Lucullus

Plutarch

Plutarch. Plutarch's Lives, Vol. II. Perrin, Bernadotte, translator. Cambridge, MA: Harvard University Press; London: William Heinemann Ltd., 1914.

These Syrians who were in possession of the city were descended, as it is said, from Syrus, the son of Apollo, and Sinopé, the daughter of Asopis. On hearing this, Lucullus called to mind the advice of Sulla, in his Memoirs, which was to think nothing so trustworthy and sure as that which is signified by dreams.

Being informed now that Mithridates and Tigranes were on the point of entering Lycaonia and Cilicia, with the purpose of invading Asia before war was actually declared, he was amazed that the Armenian, if he cherished the design of attacking the Romans, had not made use of Mithridates for this war when he was at the zenith of his power, nor joined forces with him when he was strong, but had allowed him to be crushed and ruined, and now began a war which offered only faint hopes of success, prostrating himself to the level of those who were unable to stand erect.

But when Machares also, the son of Mithridates, who held the Bosporus, sent Lucullus a crown valued at a thousand pieces of gold, begging to be included in the list of Rome’s friends and allies, Lucullus decided at once that the first war was finished.
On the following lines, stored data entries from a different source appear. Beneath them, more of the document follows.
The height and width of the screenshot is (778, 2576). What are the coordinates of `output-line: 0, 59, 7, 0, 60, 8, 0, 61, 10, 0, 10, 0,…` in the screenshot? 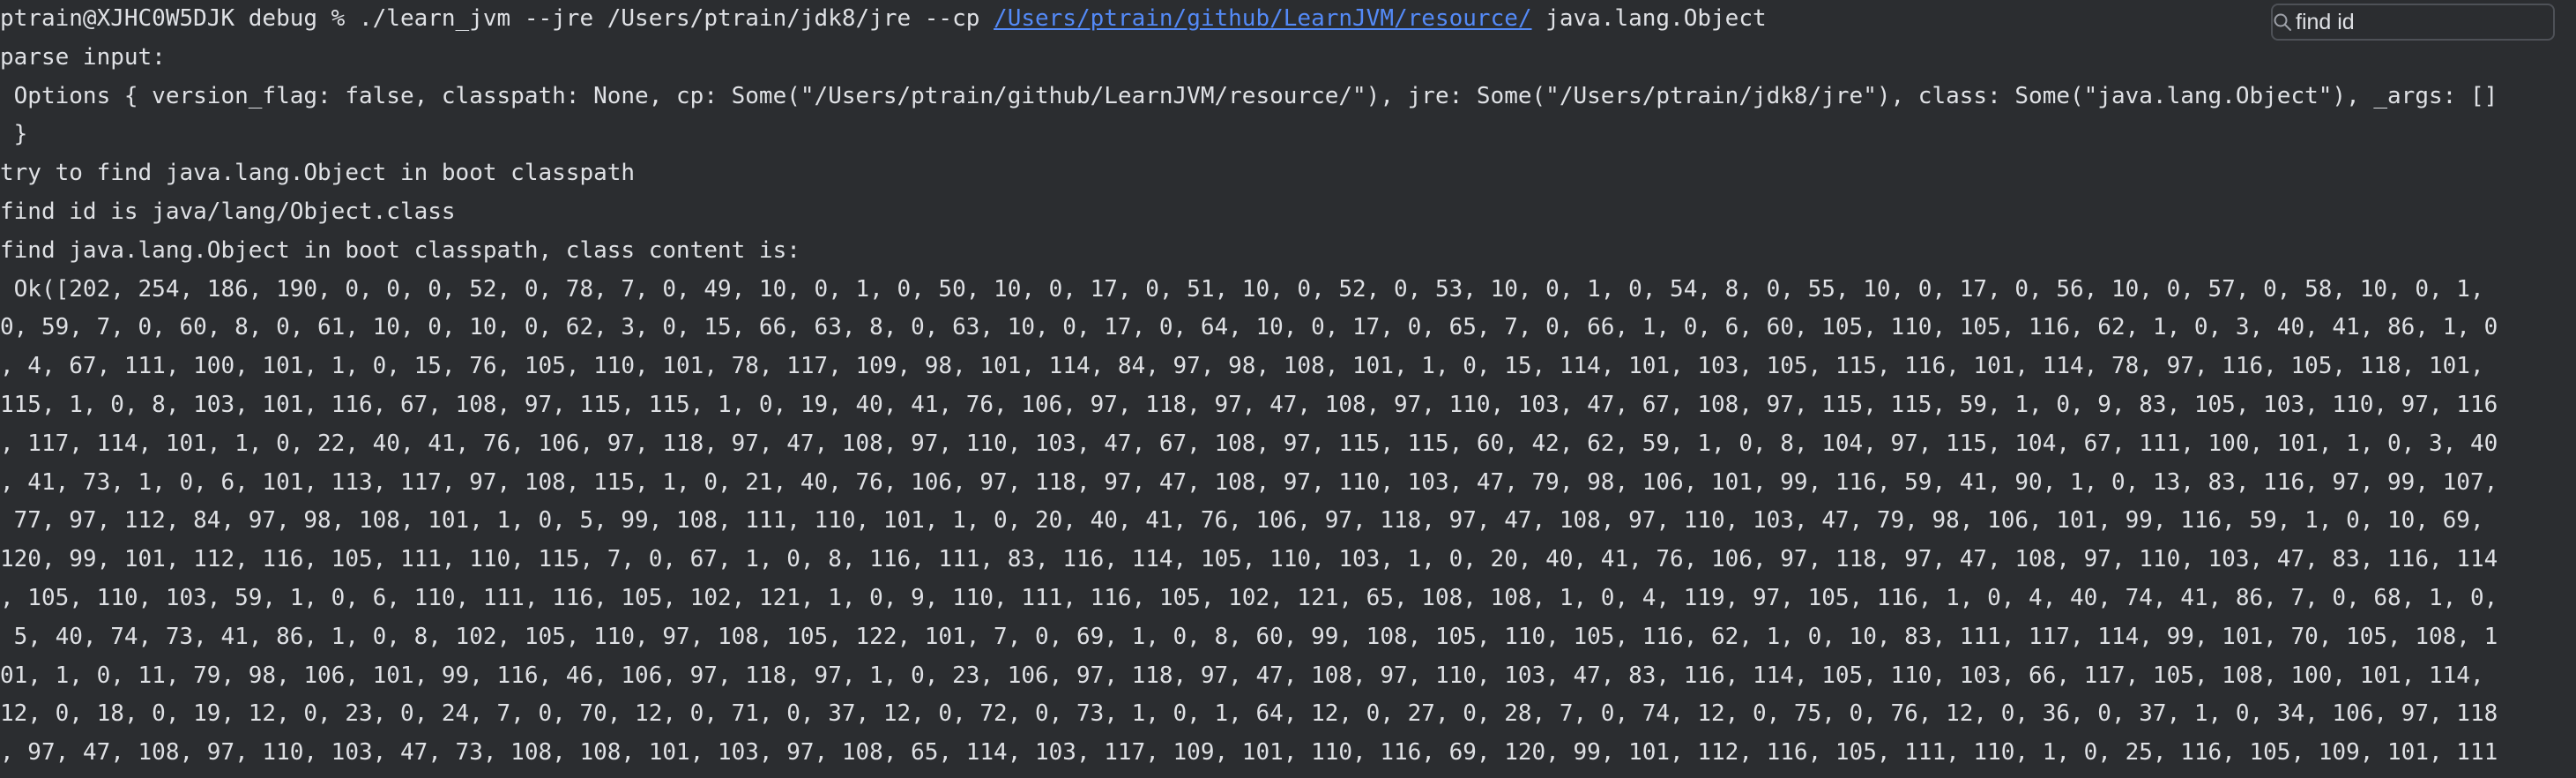 It's located at (1249, 328).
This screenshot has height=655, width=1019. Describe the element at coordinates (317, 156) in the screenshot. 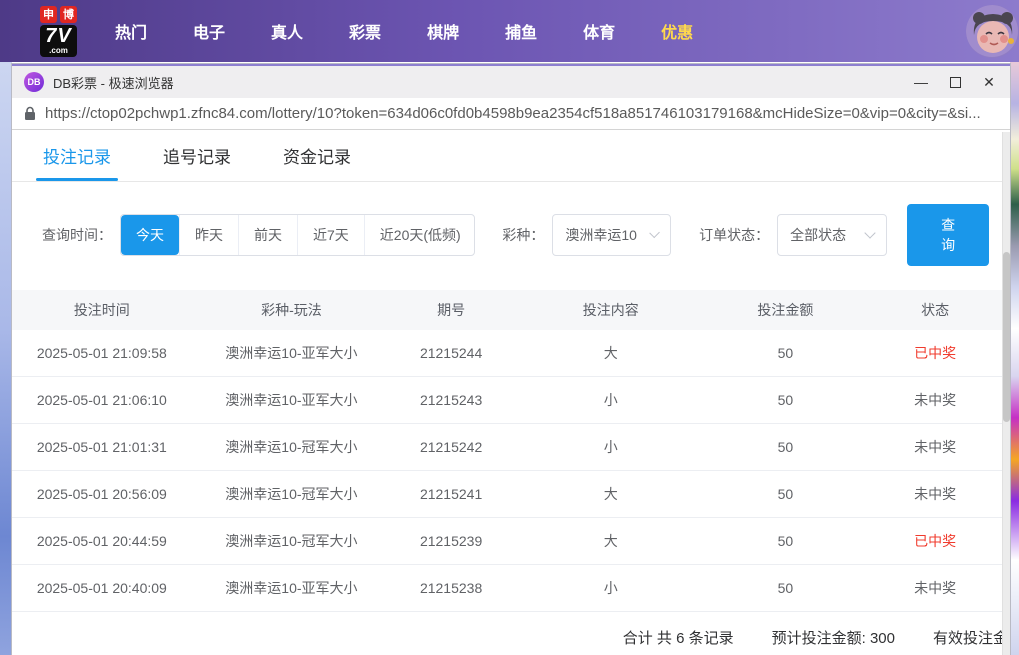

I see `tab-fund-records: 资金记录` at that location.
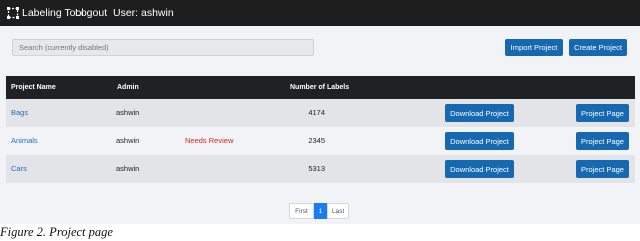  What do you see at coordinates (338, 211) in the screenshot?
I see `page-last-button: Last` at bounding box center [338, 211].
He therefore left Sornatius there as guardian of Pontus, with six thousand soldiers,

while he himself, with twelve thousand footmen and less than three thousand horse, set out for the second war.[*](69 B.C.) He seemed to be making a reckless attack, and one which admitted of no saving calculation, upon warlike nations, countless thousands of horsemen, and a boundless region surrounded by deep rivers and mountains covered with perpetual snow.

His soldiers, therefore, who were none too well disciplined in any case, followed him reluctantly and rebelliously, while the popular tribunes at Rome raised an outcry against him, and accused him of seeking one war after another, although the city had no need of them, that he might be in perpetual command and never lay down his arms or cease enriching himself from the public dangers.